Required action> I need the lines from the one holding "Given: Click the insert image icon" to the last line of the data below repeated exactly, both included, without pictures.

___

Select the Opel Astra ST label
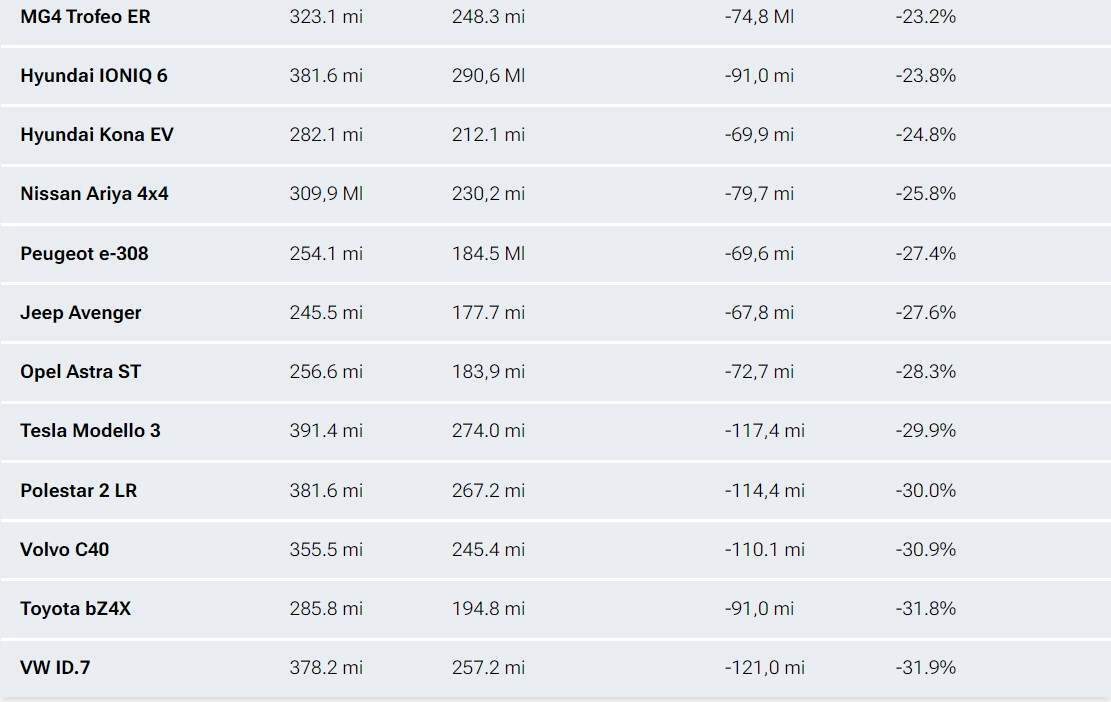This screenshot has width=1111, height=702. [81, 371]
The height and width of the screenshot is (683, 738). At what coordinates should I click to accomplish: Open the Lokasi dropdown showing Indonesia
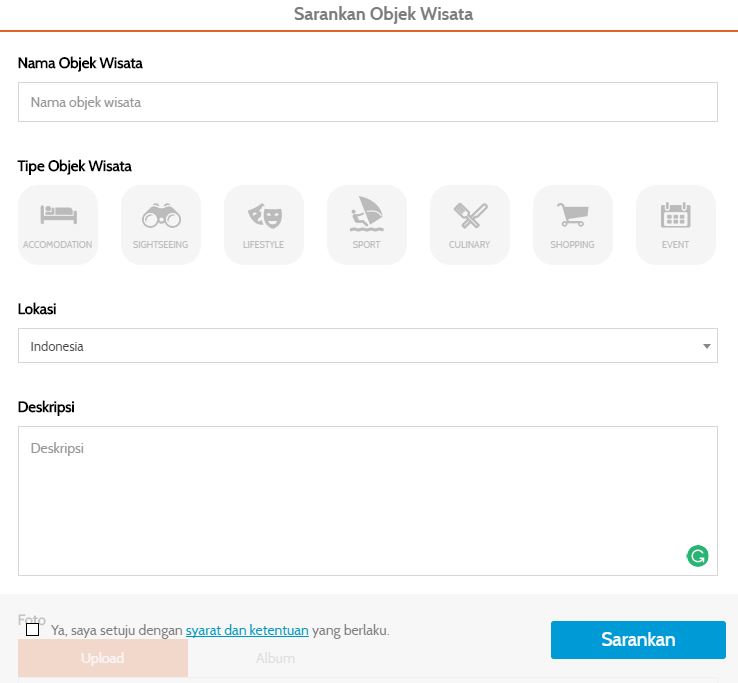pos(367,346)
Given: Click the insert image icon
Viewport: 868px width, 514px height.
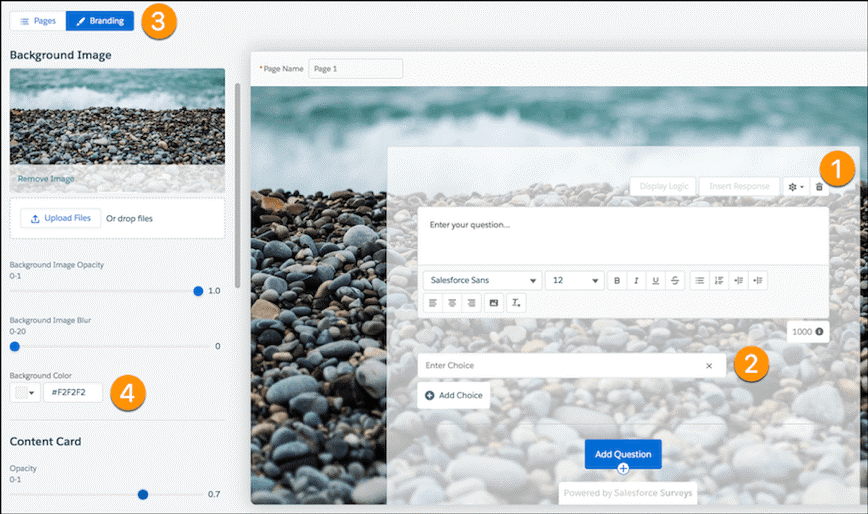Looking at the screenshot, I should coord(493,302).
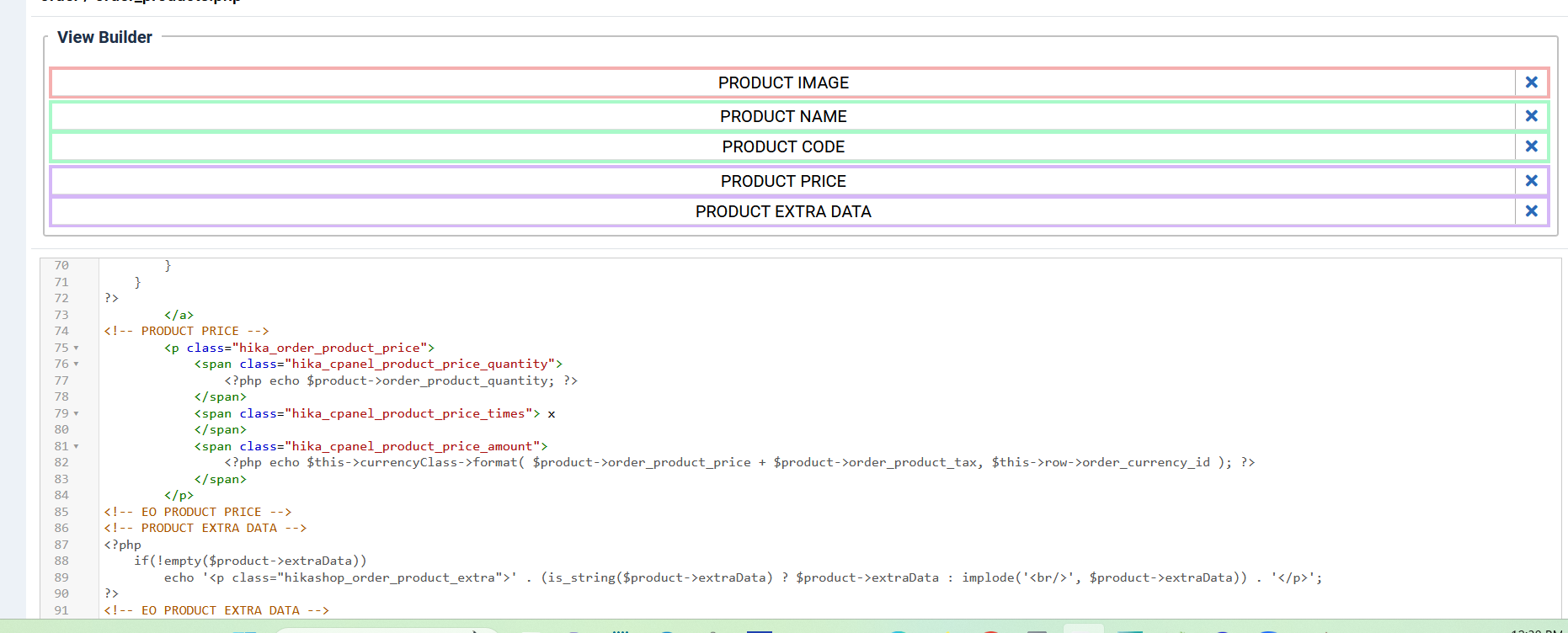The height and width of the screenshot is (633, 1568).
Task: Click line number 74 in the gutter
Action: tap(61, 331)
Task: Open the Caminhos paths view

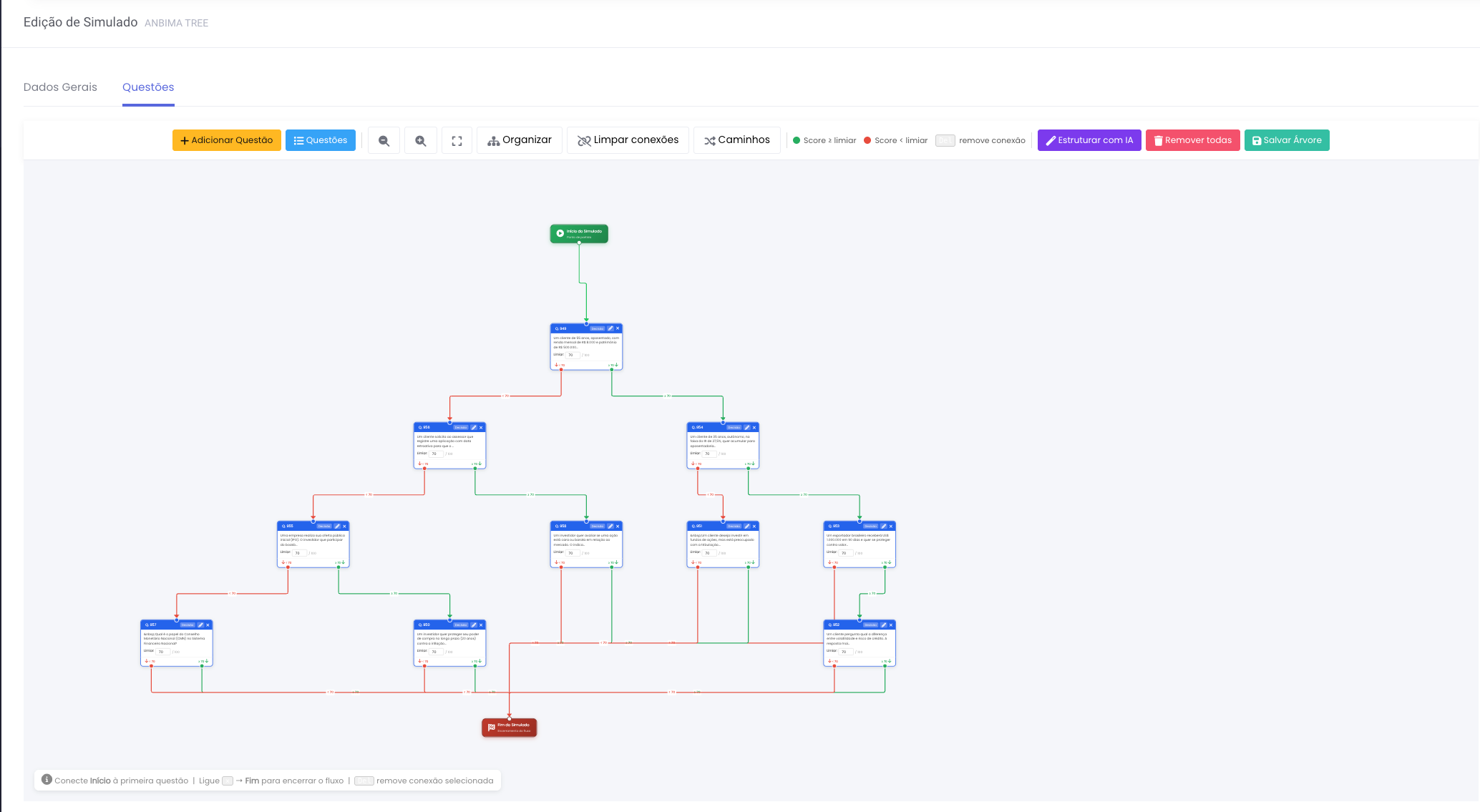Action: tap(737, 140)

___

Solution>
Given: Click the insert image icon
Viewport: 868px width, 514px height.
Looking at the screenshot, I should coord(493,302).
The height and width of the screenshot is (633, 1568).
Task: Click line number 74 in the gutter
Action: tap(61, 331)
Task: Open the Caminhos paths view

Action: tap(737, 140)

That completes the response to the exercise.